I honestly don’t regret losing any of it.
My first two computers, KIM-1, and an Atari 800, were loaned to friends long ago, never to be seen again. They may or may not still have them.
My first Macintosh (128K, basement upgraded to 512K, ROM upgraded to 800K drives) was sold, and the money converted in to a motorcycle. Best trade I ever made.
My first PC donated to a friend for a business venture, didn’t quite work out. My NeXTStation recently given to a friend, along with a PB520, who has the vintage bug. He’s getting much more satisfaction from it than I was having it stored in an attic.
Other random PC, old Macs I inherited, and a Sun stuff was e-cycled.
For me, hanging on to this stuff has substantial cost.
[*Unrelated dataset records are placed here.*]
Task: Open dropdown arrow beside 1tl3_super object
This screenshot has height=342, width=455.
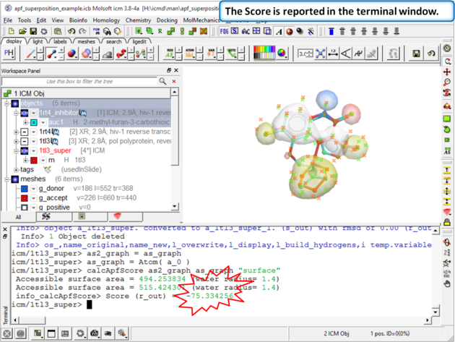Action: point(33,151)
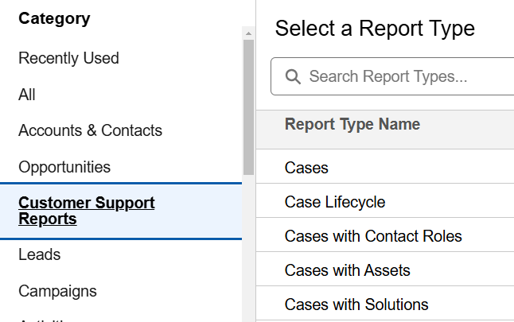This screenshot has height=322, width=514.
Task: Click the Category panel heading
Action: [54, 17]
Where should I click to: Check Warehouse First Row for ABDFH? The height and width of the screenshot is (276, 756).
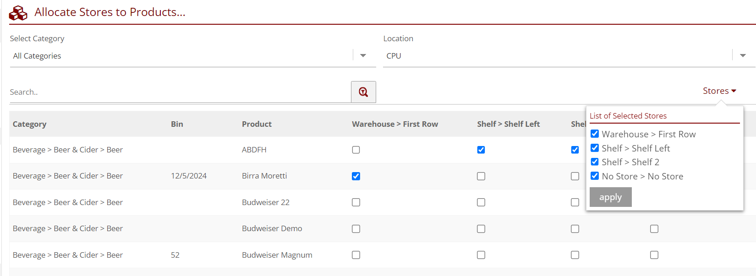click(x=356, y=150)
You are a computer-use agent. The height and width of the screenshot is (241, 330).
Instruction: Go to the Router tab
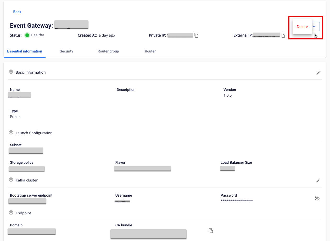click(x=150, y=51)
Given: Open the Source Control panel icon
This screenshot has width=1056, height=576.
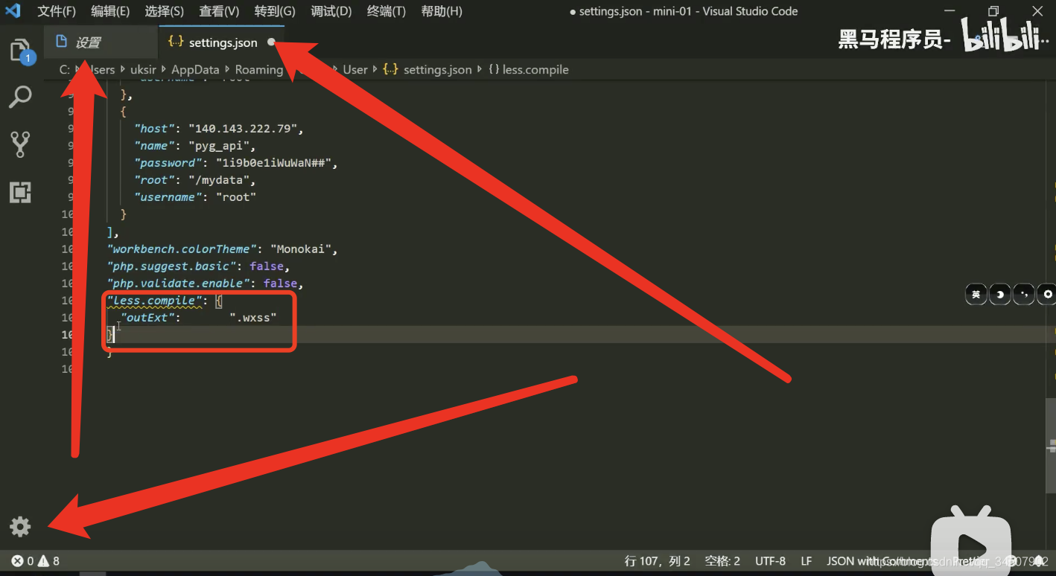Looking at the screenshot, I should pos(19,144).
Space, cognitive load worrying about it, moving it. It’s “cheaper” just being inside my head, talking about it on forums like this.
Computers are tools, at least to me. I distinctly remember marveling about when I bought the Sun workstation. It’s wasn’t utterly obsolete then, just a generation old or so. Hunted it down on eBay, shipping it out, setting it up, getting the graphic card to work. All that. Fired it up, and…$.
A shell prompt. “Welcome to Unix”. Looking just like every other unix. “now what”. Now what indeed. Unix was novel when I installed FreeBSD over a cable modem with a boot floppy. Nowadays? Not so much.
Tools without application sit in the drawer. As do these machines.
So, no, I don’t regret letting go any of this stuff. I have my own memories and experiences and share them with others (solicited or not ). That’s more powerful than watching some ancient slow (my word, are these things slow…good heavens.) boot to a prompt and just…blink. “Ready”.
Yea, you’re ready, but, I’m not.
(That said, I wrote some Z80 on CP/M (simulator) the past couple days, so I’m not totally irredeemable. No, I don’t know why either, but, there it is.)